Upcoming Artist: Open Up with Open Mike Eagle

Upcoming Artist: Open Up with Open Mike Eagle

Open Mike Eagle is a Chicago-born indie rapper who is forging his own path. Real name Michael W. Eagle II, his first full-length album “Anime, Trauma, and Divorce” is one of the best releases of 2020, a record that is an open, honest account of some of the more difficult moments in Eagle’s adult life.  

Since his start, Open Mike Eagle has combined comedy and hip-hop with strong releases like 2014’s “Dark Comedy.” Eagle also co-founded The New Negros, a variety show which “explores perceptions of blackness” by combining music and stand-up. Since its debut, the show has toured around the US, and featured with Upright Citizens Brigade and Comedy Central. 

On “Anime, Trauma, and Divorce” Eagle moves from comedy to tragedy, but his comedic background is not lost amid the deep subject matter. Instead, Eagle uses his comedic roots to play with verses and explore difficult topics with comforting ease. 

Open Mike Eagle “Anime, Trauma, and Divorce” (Photo: Spotify)

The album deals with the dissolution of his marriage, cancellation of his Comedy Central show, and entering middle age. In an interview with The Ringer, Eagle explained, “I was making a regular album—regular for my purposes—and I was going through a bunch of shit. I was in a therapy session and my therapist reminded me, ‘Hey, you have an outlet that people would kill to have.’ People would kill to have a way to say things they can’t usually say in real life or try to get shit out, or process feelings and I never thought of using my music that way. There’d always been such a distance between my emotional self and my music. I started really trying to speak directly about what I’m feeling.”

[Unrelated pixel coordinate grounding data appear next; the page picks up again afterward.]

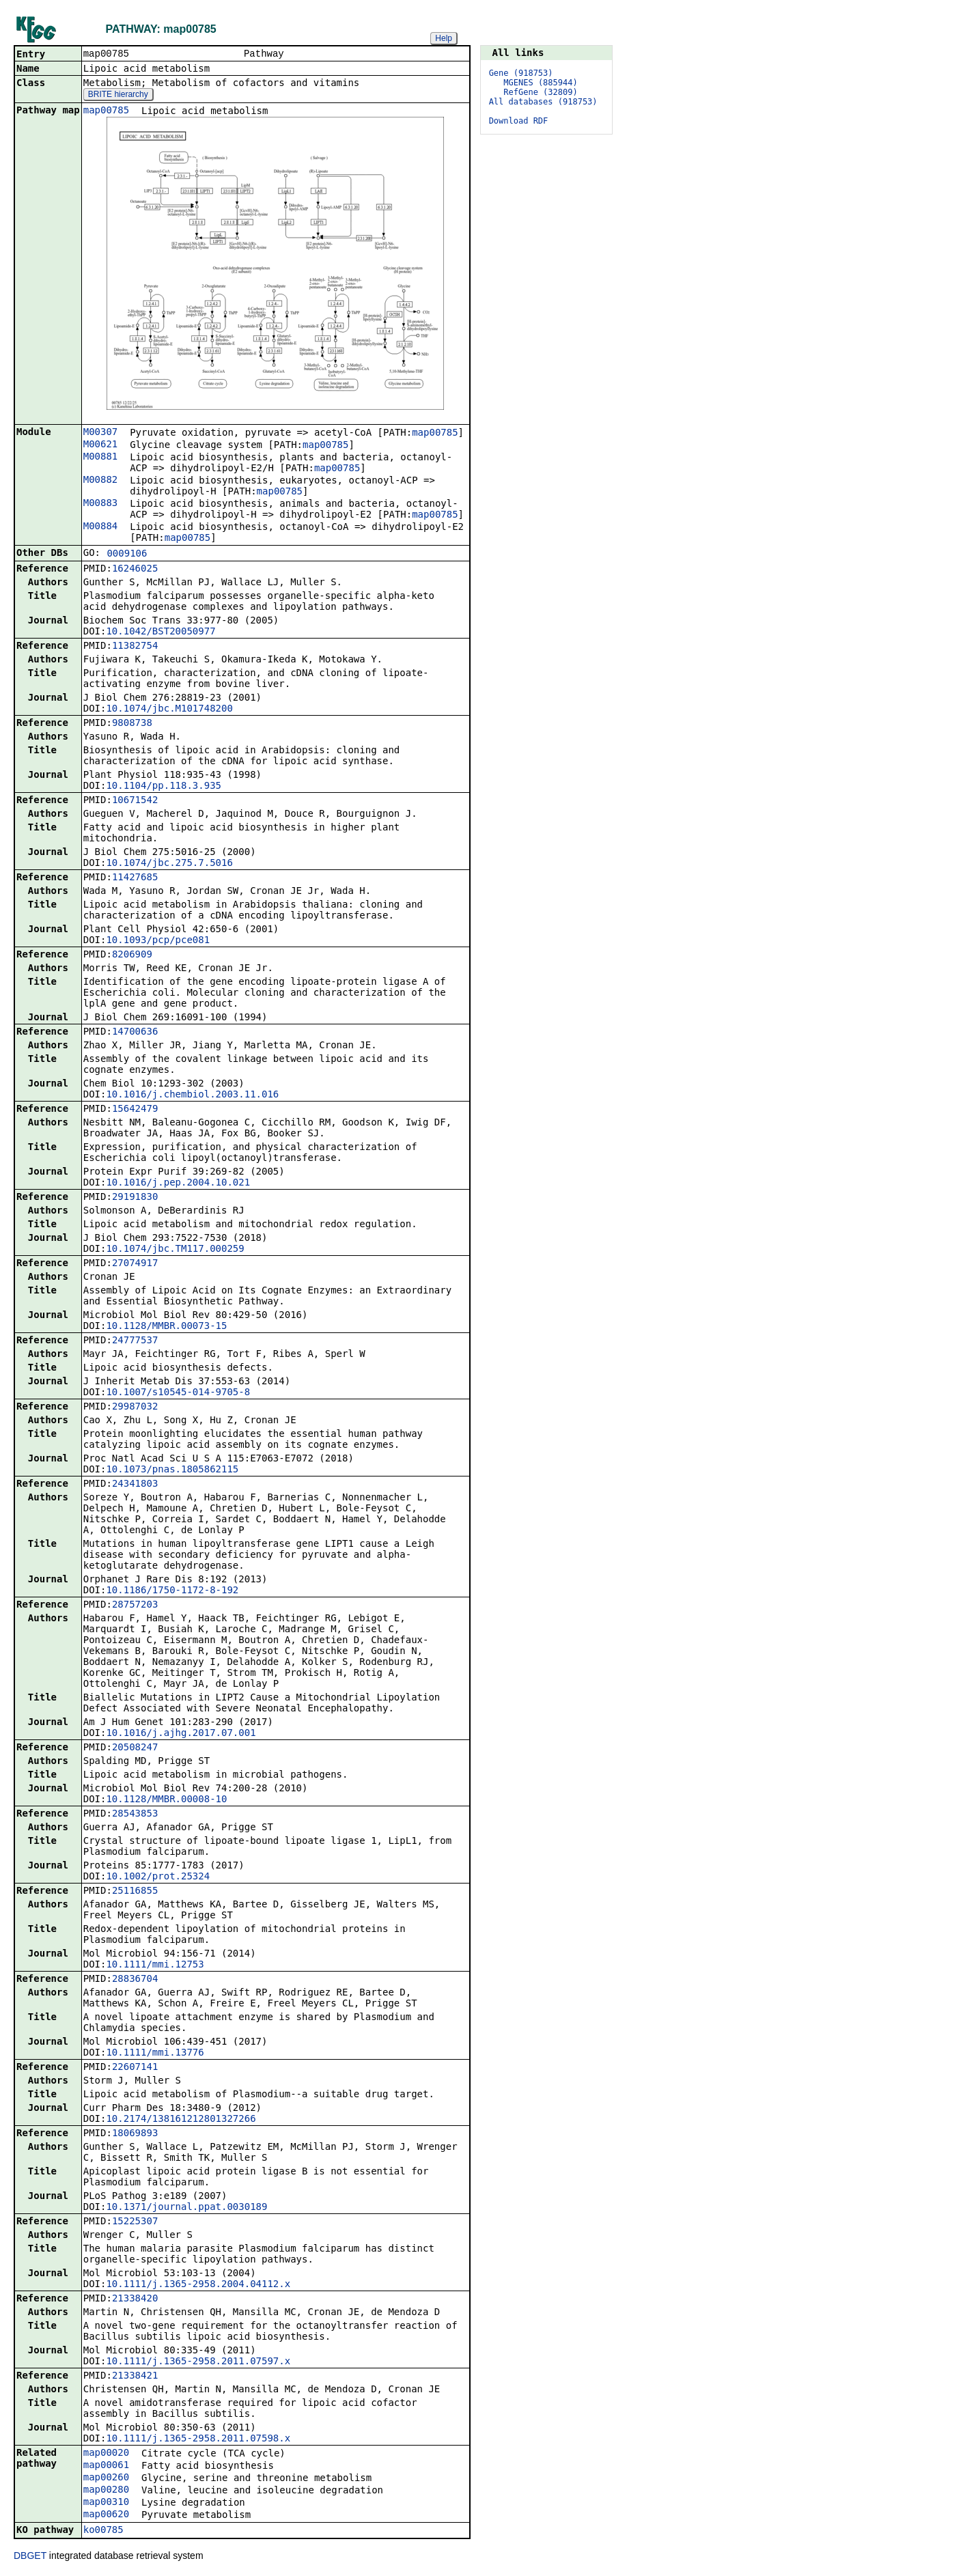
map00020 (106, 2453)
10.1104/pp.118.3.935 (163, 786)
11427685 (135, 878)
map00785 (106, 111)
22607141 (135, 2067)
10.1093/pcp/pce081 (158, 941)
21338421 (135, 2376)
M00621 (100, 445)
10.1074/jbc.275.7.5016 (169, 863)
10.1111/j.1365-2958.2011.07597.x (198, 2362)
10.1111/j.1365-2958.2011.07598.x (198, 2439)
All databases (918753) (543, 102)
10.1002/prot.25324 (158, 1877)
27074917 (135, 1264)
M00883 (100, 504)
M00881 (100, 457)
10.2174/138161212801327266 (180, 2119)
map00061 (106, 2466)
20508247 (135, 1748)
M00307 (100, 433)
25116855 (135, 1891)
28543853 (135, 1814)
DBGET (30, 2556)
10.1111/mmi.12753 (155, 1965)
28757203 (135, 1605)
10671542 (135, 801)
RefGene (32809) (540, 92)
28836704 (135, 1979)
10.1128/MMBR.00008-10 (166, 1800)
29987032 (135, 1407)
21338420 (135, 2299)
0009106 (127, 554)
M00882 (100, 480)
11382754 (135, 646)
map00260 (106, 2478)
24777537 (135, 1341)
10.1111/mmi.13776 (155, 2053)
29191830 (135, 1197)
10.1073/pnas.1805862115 (172, 1470)
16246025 (135, 569)
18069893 (135, 2134)
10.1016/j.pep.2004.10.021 (178, 1183)
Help (443, 38)
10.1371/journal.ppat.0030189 (186, 2207)
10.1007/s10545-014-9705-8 (178, 1393)
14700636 (135, 1032)
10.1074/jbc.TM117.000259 (175, 1249)
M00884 (100, 527)
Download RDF (518, 121)
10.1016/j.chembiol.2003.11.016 (192, 1095)
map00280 (106, 2490)
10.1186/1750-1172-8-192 (172, 1591)
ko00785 (103, 2530)
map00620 (106, 2515)
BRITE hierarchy (118, 95)
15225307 (135, 2222)
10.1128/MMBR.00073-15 (166, 1326)
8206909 (132, 955)
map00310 (106, 2502)
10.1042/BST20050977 (160, 632)
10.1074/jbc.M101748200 (169, 709)
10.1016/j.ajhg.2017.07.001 (180, 1733)
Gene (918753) (521, 73)
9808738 (132, 723)
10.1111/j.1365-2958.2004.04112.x (198, 2285)
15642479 (135, 1109)
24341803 (135, 1484)
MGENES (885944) (540, 82)
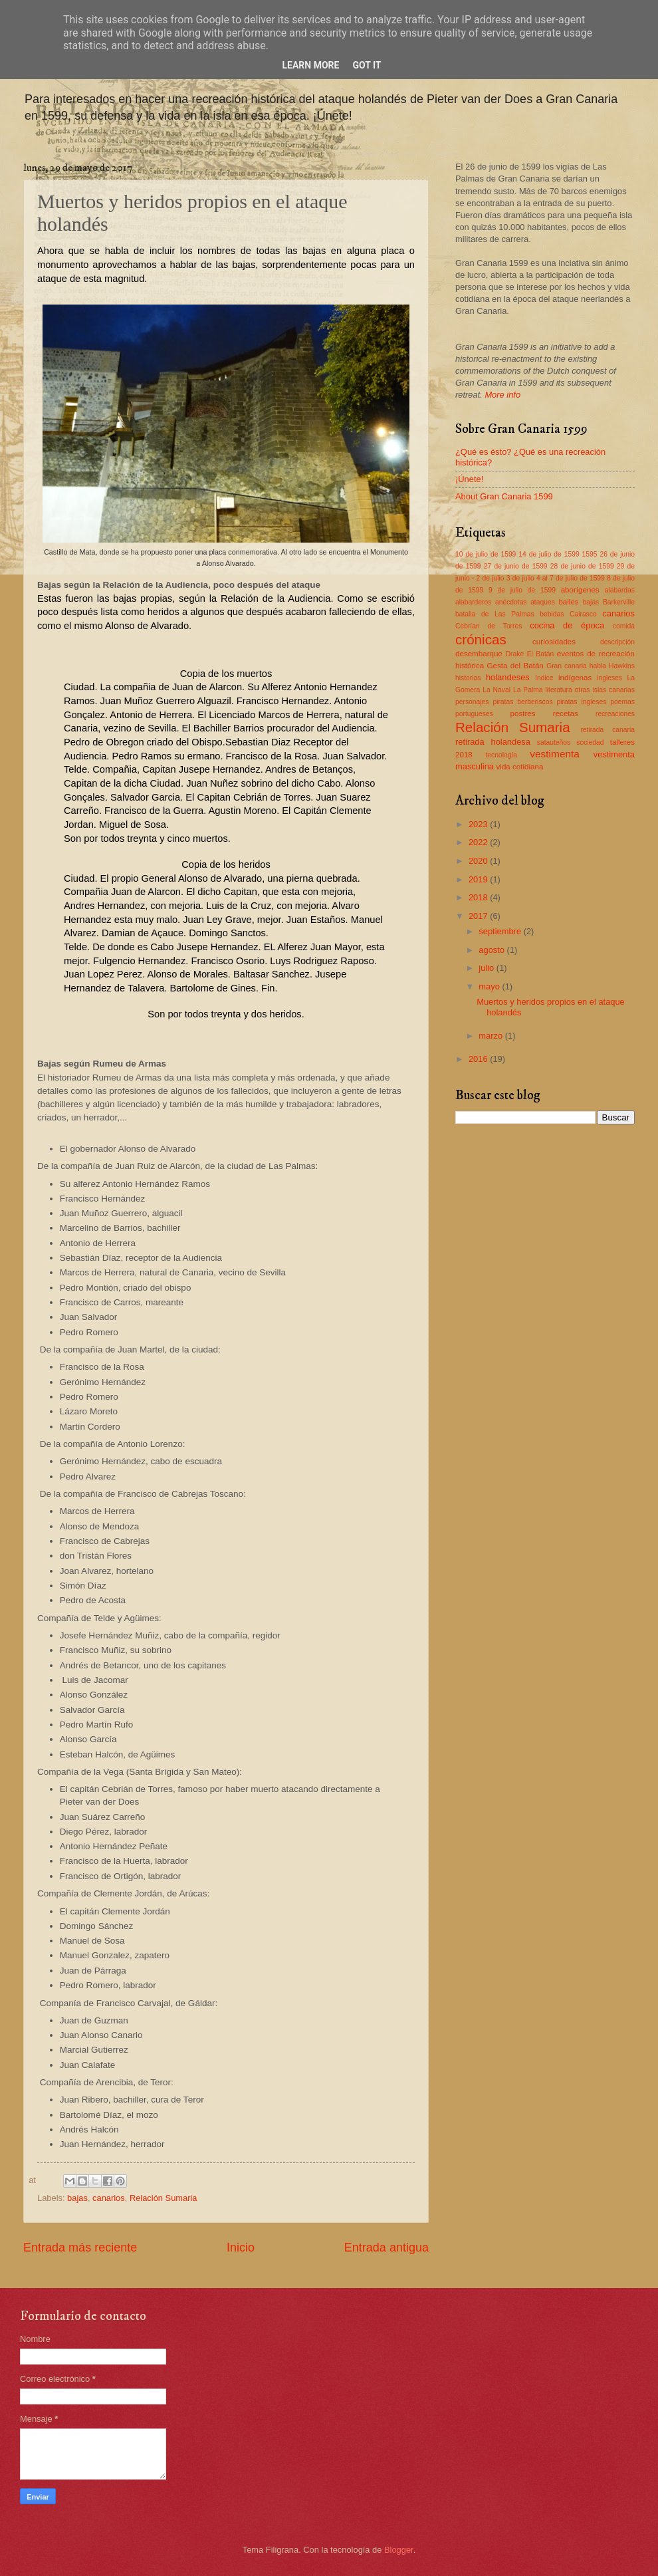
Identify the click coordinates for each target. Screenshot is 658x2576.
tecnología (501, 755)
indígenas (575, 678)
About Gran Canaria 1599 (504, 496)
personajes (472, 702)
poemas (622, 702)
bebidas (552, 614)
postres (523, 713)
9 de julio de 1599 (522, 590)
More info (502, 395)
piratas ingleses (582, 702)
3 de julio (520, 578)
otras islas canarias (605, 690)
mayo (490, 986)
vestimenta (555, 753)
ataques (542, 602)
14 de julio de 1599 (548, 554)
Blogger (398, 2550)
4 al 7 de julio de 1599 (570, 578)
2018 (479, 897)
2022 (479, 842)
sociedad (589, 742)
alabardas (620, 590)
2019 (479, 879)
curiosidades (554, 642)
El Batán (540, 654)
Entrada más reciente (80, 2247)
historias (468, 678)
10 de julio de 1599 (485, 554)
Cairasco (583, 614)
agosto (492, 950)
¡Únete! (469, 479)
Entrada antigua (386, 2247)
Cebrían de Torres (488, 626)
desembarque (478, 654)
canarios (108, 2198)
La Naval (496, 690)
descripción (617, 642)
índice (544, 678)
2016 (479, 1059)
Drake (515, 654)
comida (624, 626)
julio (487, 968)
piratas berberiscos (522, 702)
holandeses (508, 677)
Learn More (310, 65)
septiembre (501, 931)
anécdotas (511, 602)
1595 (590, 554)
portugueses (474, 713)
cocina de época (567, 625)
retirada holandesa (492, 742)
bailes (568, 602)
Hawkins (622, 666)
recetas (565, 713)
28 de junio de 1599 (582, 566)
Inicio (241, 2247)
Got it (366, 65)
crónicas (480, 639)
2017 (479, 916)
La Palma (528, 690)
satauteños (553, 742)
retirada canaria (607, 729)
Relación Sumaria (163, 2198)
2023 (479, 824)
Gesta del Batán (515, 666)
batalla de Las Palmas (494, 614)
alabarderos (473, 602)
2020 (479, 861)
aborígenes (580, 590)
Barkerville (619, 602)
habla (598, 666)
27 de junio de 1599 (516, 566)
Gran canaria (566, 666)
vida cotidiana (520, 767)
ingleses (609, 678)
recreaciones (615, 713)
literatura (559, 690)
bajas (77, 2198)
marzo (491, 1036)
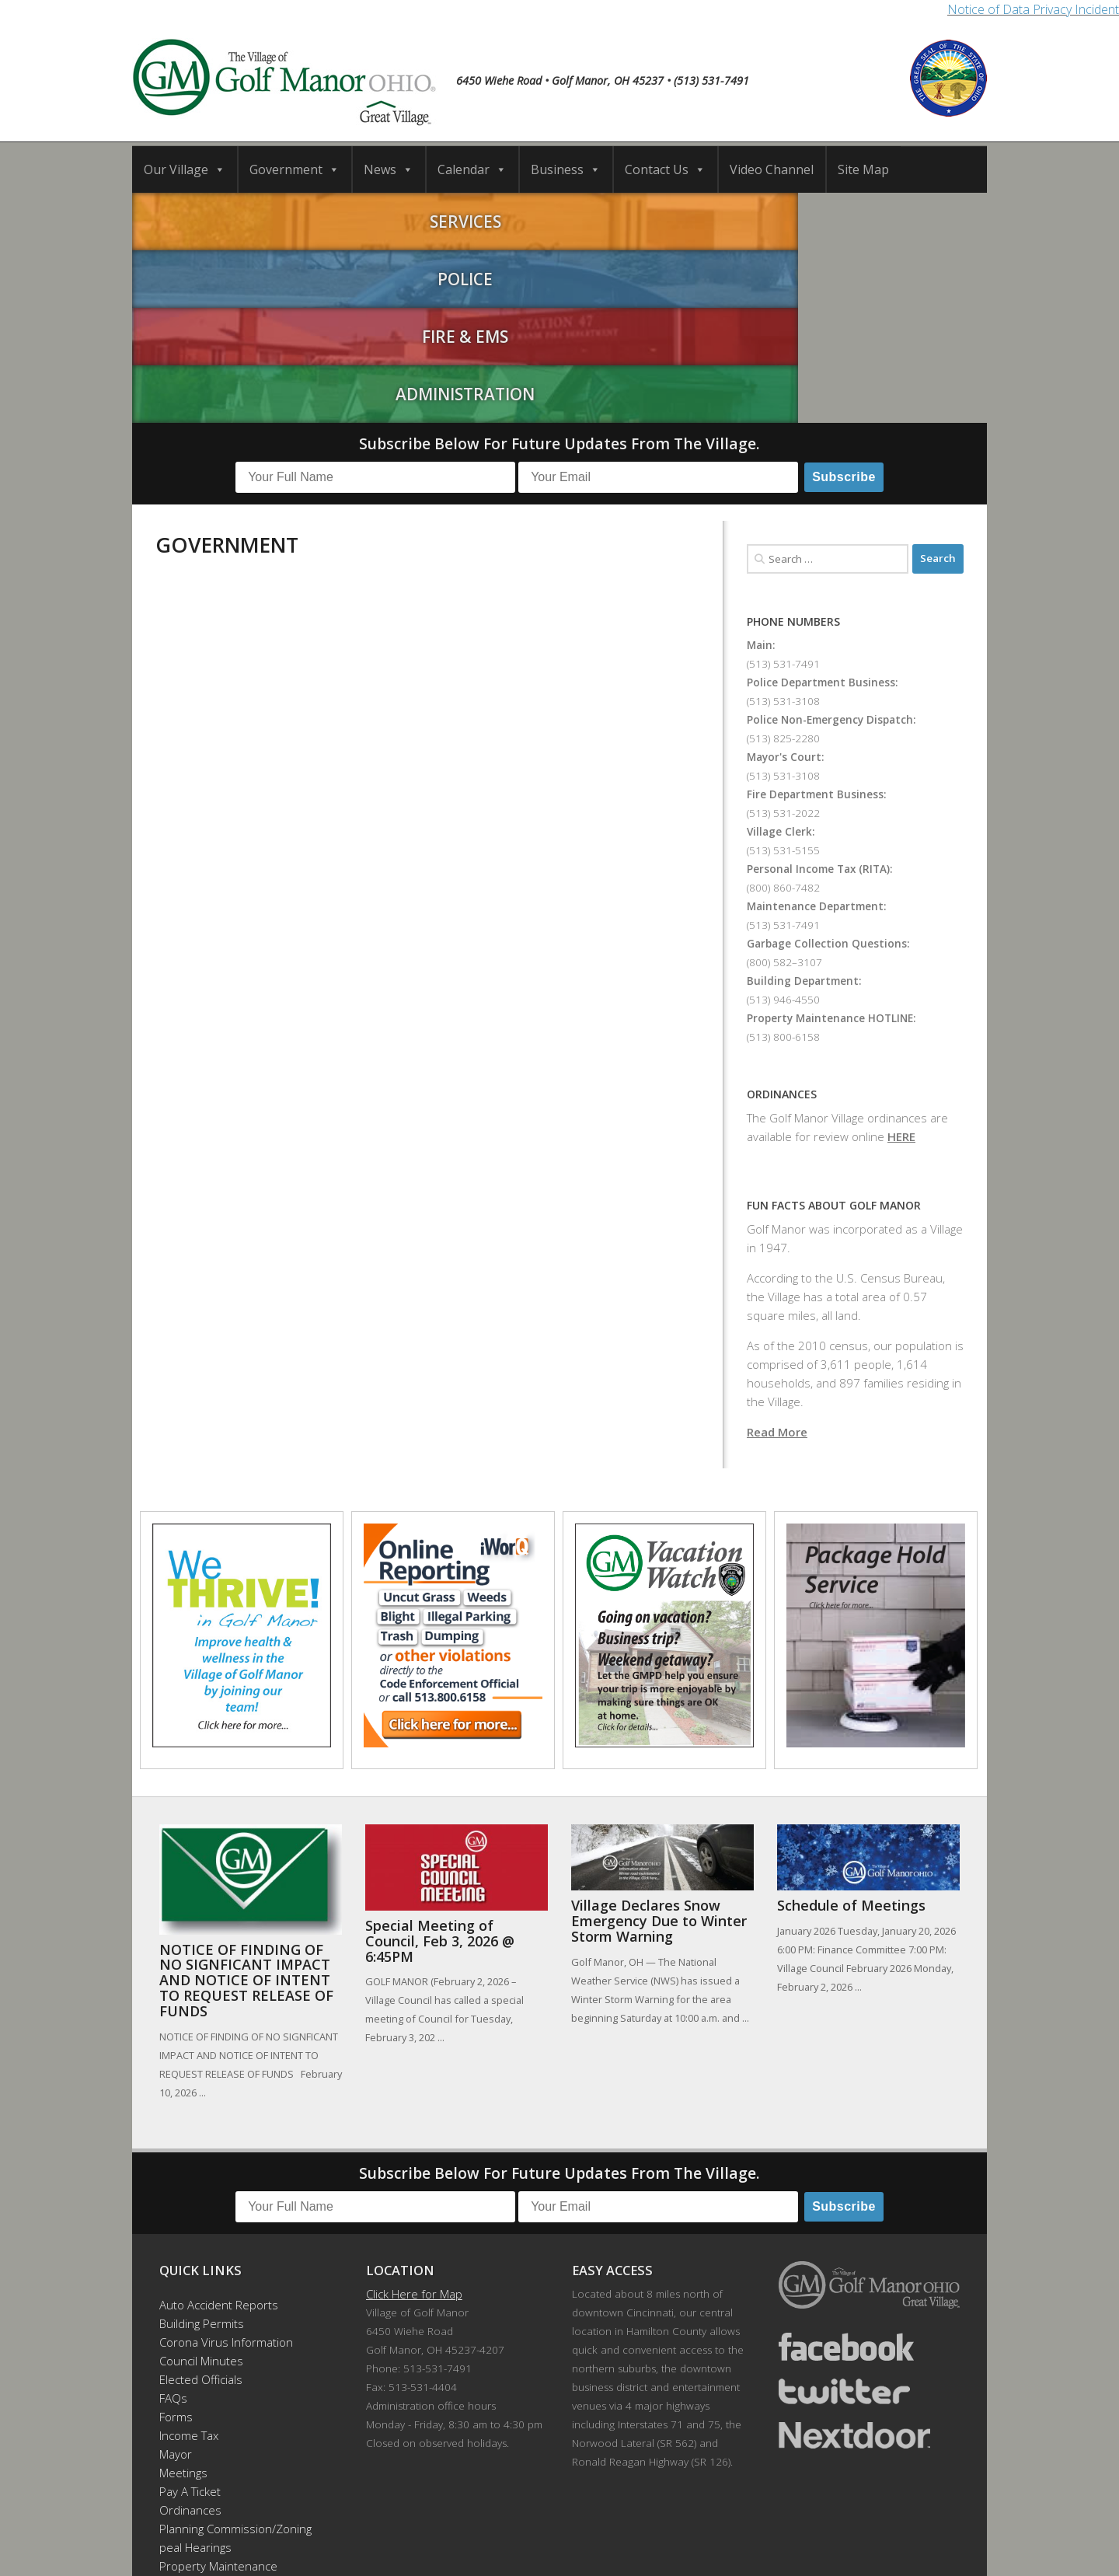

It is these raw emotions paired with Eagle’s whip-smart verses that make “Anime, Trauma, and Divorce” such a compelling record.  On opening track “Death Parade” Eagle shares “Took a bad fall, bad fall/Look, but we had nothing to land on/Damn, she reached out and put her hands on me/But then we knew we had the math wrong.” Eagle explained that the song is “a thesis about the cycle of trauma and how that has played into everything else that I talk about on the album.”

Open Mike Eagle (Photo: Kim Newmoney)

The album’s title is in reference to not only the difficult life changes and pain Eagle experienced but also the shows that he loves and grew up watching. Eagle told TheRinger that, “When I started making the album, it was specifically about Black people escaping through anime because in any hood in America man, there’s young people who fuck with Dragon Ball really hard. Who fuck with Naruto really hard. Who fuck with Bleach or Death Note. I’ve always been fascinated by that because that was my introduction to it too…The characters start out really weak, and over time they get really strong and they end up able to kick anybody’s ass in the universe. I think there’s always been some resonance in communities that I’ve grown up around.”

Eagle’s verses are prose, with tracks like “Everything Ends Last Year” and “The Black Mirror Episode” standing out as poignant moments within the album. “Everything Ends Last Year” contains the lines “We tried starting a movement, we tried starting a record label/Our friendships have been ruined/Good brothers in arguments about money, data and music/We created illusions, then the fighting went public/And frightened all the consumers/And it ended.”

Though endings may have been abounding when Eagle wrote “Anime, Trauma, and Divorce,” for listeners, it sounds like the beginning of a much more personal relationship with the artist. Through directing his trauma into his art, Eagle’s record is both a surprisingly relatable and extremely cathartic listen.